You probably restart the hdfs cluster between the runs.
When you shutdown the cluster after the first run some files
may still remain unclosed. Then after restarting the cluster
you will have all their leases renewed, and if somebody tries to
to recreate an unclosed file he will fail with AlreadyBeingCreatedException.
If my guess is correct then you should keep the cluster running
between the consequent DFSIO runs.
Cleaning up will still help keeping benchmark data consistent.
If a bunch of files is recreated, hdfs will start removing the old file blocks.
This increases the internal load and skews the performance results.
On 5/14/2010 2:26 PM, Konstantin Shvachko wrote:
> Hi Lavanya,
> On 5/14/2010 10:51 AM, Lavanya Ramakrishnan wrote:
> > Hello,
> > I am running org.apache.hadoop.fs.TestDFSIO to benchmark our HDFS
> > installation and had a couple of questions regarding the same.
> > a) If I run the benchmark back to back in the same directory, I start
> > strange errors such as NotReplicatedYetException or
> > AlreadyBeingCreatedException (failed to create file .... on client 5,
> > because this file is already being created by DFSClient_.... on ...). It
> > seems like there might be some kind of race condition between the
> > replication from a previous run and subsequent runs.
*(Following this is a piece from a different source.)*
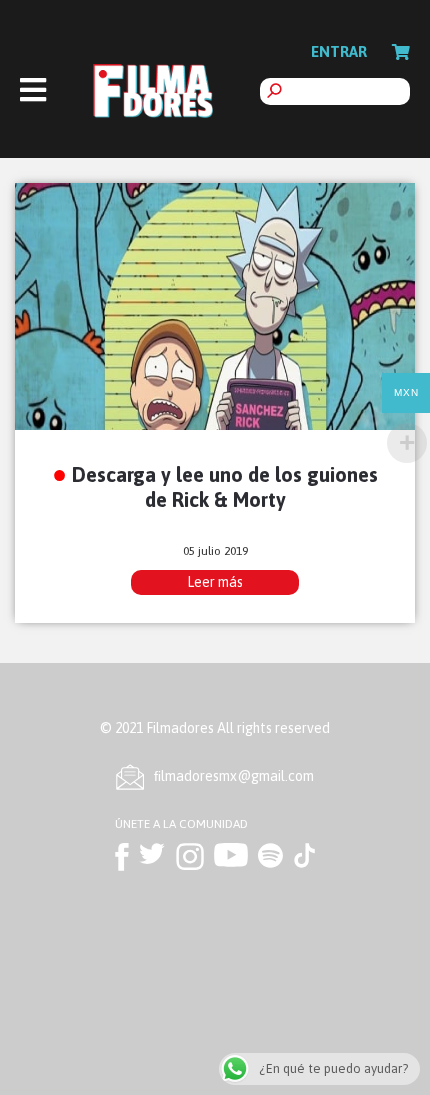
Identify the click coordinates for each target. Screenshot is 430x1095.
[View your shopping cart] (401, 52)
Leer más (215, 582)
Is there any way to
> > avoid this?
> Yes this looks like a race with the previous run.
> You can just wait or run TestDFSIO -clean before the second run.
> > b) I have been testing with concurrent writers and see a significant
> drop in
> > throughput. I get about 60 MB/s for 1 writer and about 8 MB/s for 50
> > concurrent writers. Is this the known scalability limits for HDFS. Is
> > any way to configure this to perform better?
> It depends on the size and the configuration of your cluster.
> In general for consistent results with DFSIO it is better to set up 1 or 2
> tasks per node. And specify as many files for DFSIO as you have map slots.
> The idea is that all maps finish in one wave.
> Then you should get optimal performance.